Dechaene est un illustre inconnu auprès du grand public, mais dans le monde de la finance, son nom est prononcé avec le plus grand respect. Depuis 2014, il est directeur de la Banque Nationale. Il est chargé de la supervision bancaire en Belgique et, en tant que membre du conseil de surveillance de la Banque centrale européenne (BCE), il participe à la supervision de quelque 125 « banques systémiques » européennes. Si une de ces banques systémiques fait faillite, tout le système, et toute l’économie en souffriraient beaucoup. En Belgique, KBC, Belfius, Argenta, Degroof Petercam, Axa Banque Belgique, BNP Paribas Fortis et ING Belgique sont directement ou indirectement soumises à la surveillance européenne des banques systémiques. À cela s’ajoutent quelques dizaines de petites banques. Peu de personnes possèdent une meilleure vision de la santé de toutes ces institutions financières et des risques qu’elles courent que Dechaene.

Comment se fait-il que vous avez été un des premiers à prédire la crise bancaire et ses conséquences destructrices?

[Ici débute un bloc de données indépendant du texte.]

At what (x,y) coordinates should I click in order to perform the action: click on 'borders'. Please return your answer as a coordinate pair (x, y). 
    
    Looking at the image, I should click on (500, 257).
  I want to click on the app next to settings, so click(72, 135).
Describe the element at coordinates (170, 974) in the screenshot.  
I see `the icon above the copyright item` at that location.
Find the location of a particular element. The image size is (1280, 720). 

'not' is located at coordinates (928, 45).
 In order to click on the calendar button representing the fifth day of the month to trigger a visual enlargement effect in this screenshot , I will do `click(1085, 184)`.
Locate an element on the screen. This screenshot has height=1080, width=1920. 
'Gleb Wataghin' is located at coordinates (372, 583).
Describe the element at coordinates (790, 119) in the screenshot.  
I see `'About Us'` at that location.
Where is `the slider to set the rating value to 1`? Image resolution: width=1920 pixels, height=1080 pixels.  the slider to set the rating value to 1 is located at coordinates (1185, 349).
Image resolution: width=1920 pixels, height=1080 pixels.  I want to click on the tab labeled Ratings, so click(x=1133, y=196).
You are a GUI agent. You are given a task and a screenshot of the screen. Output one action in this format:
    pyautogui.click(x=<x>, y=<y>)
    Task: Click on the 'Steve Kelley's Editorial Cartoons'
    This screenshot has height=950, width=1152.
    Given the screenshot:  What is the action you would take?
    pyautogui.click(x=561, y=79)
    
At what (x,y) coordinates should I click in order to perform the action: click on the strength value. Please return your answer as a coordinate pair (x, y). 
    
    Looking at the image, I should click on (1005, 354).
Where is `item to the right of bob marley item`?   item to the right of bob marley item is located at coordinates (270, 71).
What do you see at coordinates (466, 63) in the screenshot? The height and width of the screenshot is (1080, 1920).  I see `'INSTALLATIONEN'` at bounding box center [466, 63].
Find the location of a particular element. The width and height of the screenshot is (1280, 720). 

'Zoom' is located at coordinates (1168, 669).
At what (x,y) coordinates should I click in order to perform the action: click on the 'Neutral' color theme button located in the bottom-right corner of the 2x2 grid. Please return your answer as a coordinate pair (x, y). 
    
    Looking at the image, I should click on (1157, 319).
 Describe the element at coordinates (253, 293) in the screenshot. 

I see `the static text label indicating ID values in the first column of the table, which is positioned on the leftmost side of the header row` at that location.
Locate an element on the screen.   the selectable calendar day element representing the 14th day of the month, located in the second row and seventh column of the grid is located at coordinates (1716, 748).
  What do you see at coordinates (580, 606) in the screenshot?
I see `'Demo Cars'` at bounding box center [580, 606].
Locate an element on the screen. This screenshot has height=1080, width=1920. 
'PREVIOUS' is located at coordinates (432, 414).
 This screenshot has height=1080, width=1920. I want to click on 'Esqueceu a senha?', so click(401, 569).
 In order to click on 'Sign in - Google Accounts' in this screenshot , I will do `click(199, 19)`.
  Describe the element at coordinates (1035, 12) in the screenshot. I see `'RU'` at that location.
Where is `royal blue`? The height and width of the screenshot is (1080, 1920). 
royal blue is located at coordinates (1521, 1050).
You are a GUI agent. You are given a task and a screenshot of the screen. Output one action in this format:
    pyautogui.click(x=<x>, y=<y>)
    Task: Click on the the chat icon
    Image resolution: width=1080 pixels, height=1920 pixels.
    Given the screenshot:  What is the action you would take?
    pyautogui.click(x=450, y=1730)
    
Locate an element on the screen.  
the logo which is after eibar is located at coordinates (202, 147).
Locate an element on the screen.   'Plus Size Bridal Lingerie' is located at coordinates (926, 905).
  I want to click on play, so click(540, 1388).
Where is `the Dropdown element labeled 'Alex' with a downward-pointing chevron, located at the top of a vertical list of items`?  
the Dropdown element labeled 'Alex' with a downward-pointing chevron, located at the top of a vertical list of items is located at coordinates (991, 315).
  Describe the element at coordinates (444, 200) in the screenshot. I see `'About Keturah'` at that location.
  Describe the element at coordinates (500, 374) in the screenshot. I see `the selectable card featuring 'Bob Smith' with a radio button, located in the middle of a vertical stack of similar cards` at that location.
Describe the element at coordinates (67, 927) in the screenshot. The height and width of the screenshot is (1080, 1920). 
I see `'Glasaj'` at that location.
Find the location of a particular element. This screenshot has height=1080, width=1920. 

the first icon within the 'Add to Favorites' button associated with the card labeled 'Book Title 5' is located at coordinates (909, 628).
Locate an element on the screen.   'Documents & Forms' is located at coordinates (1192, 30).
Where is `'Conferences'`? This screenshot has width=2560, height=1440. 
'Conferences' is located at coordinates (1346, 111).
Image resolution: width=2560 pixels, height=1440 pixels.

Tom Dechaene: J’avais remarqué à Londres que les Américains essayaient de revendre aux institutions financières européennes les prêts hypothécaires dont les banques savaient qu’elles avaient peu de chances d’être toutes remboursées. Certains banquiers se sont alors comportés comme des braconniers. Certains banquiers d’affaires ont gagné des sommes numéro de téléphone, comme je les appelle, des sommes de huit chiffres. En quelques années, ils ont gagné suffisamment pour passer le reste de leur vie sans souci. Ce faisant, ils n’ont pas prêté beaucoup d’attention aux conséquences possibles. Plus le risque est élevé, plus le profit est important et donc aussi le bonus. Cela s’est avéré être une spirale mortelle. Quand j’ai vu ces banques prendre de l’ampleur grâce à des activités qui n’ont rien à voir avec leur business réel, mais avec le remballage et la revente de ces mauvais prêts, je savais que tôt ou tard cela finirait mal et que l’Europe en ferait aussi les frais. Je n’ai pas du tout été surpris lorsque Fortis, par exemple, a dû être sauvée de la faillite.

Nos banques sont-elles saines aujourd’hui?

Bien sûr, beaucoup de choses ont changé. Les banques belges ne prennent plus de risques aussi importants, elles se maintiennent plus en phase avec leur activité réelle, les règles sont plus strictes, la supervision plus nette… Mais la plus grande innovation est peut-être la création du Conseil de résolution unique (CRU), une institution qui peut intervenir quand il y a un problème avec une banque. Mais d’autres banques vont faire faillite.

C’est bien ce que vous dites: d’autres banques vont faire faillite?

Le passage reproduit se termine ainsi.